第39話

 見てくれは悪く汚れているとさえ思った。けれど、その俗悪で粗雑な風態が欲情を誘い息を呑む。酔いもあってか、段々と激しくなる鼓動に、僕は気が狂いそうだった。



「遊んできなよ。ね、いいじゃない」



 女は僕の腰に手を伸ばし、ゆっくりと歩調を強いて路地を外れると、今にも崩れそうな建物の地下へ階段を伝って下りていく。途中、帷が落ちたような闇の中で光る妖艶なライトが僕の中にある獣を起こし、ひたすらに貪る事を欲した。自分がどこにいるのかさえ定かではなかったが、誘導されるままに歩く事に抵抗はなかった。求るは、淫欲の喜び……
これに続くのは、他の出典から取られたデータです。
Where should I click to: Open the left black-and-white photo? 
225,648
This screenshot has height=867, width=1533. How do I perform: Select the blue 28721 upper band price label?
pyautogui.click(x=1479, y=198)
 地の底へ降り切ると、痩せた男が立っていて金を払えと述べた。提示された金額を払い別室に案内されしばらく待つ。すると、先にいた女とは別の、酷く肥えた女が布一枚を巻いてやってきたのだった。




「よろしくお願いします」




 僕は辿々しく頭を下げる女に抱きつき、口を塞いだ。肌は冷たく、呼気からは薬品のような臭いがした。



「乱暴ね」



 女は戯れるように笑うと、今度は自分から僕に覆い被さり重なって、二人して打ち上げられた魚のようになった。生きているのに意識だけが現実から乖離してき、徐々に自我が失われていった。

 上に乗る巨体が汗を滴らせながら動く度にぶるぶると波打つ。それでいて、女は品のない顔を溶かしこちらを見ていた。目を背けたくなる、悍ましい光景ではあったが、僕は何故だかその醜悪さが美しく、また愛おしいと感じ、程なくして女に捧げたのだった。一瞬の静寂の後、女の身体が僕を覆って、舌の自由を奪われた。絡み合い密になると、女な肌が熱くなっているのが分かった。互いの汗が混じり合う中で自分自身の冷え切った身体を感じる。僕は死体のように、冷たく、痩せていた。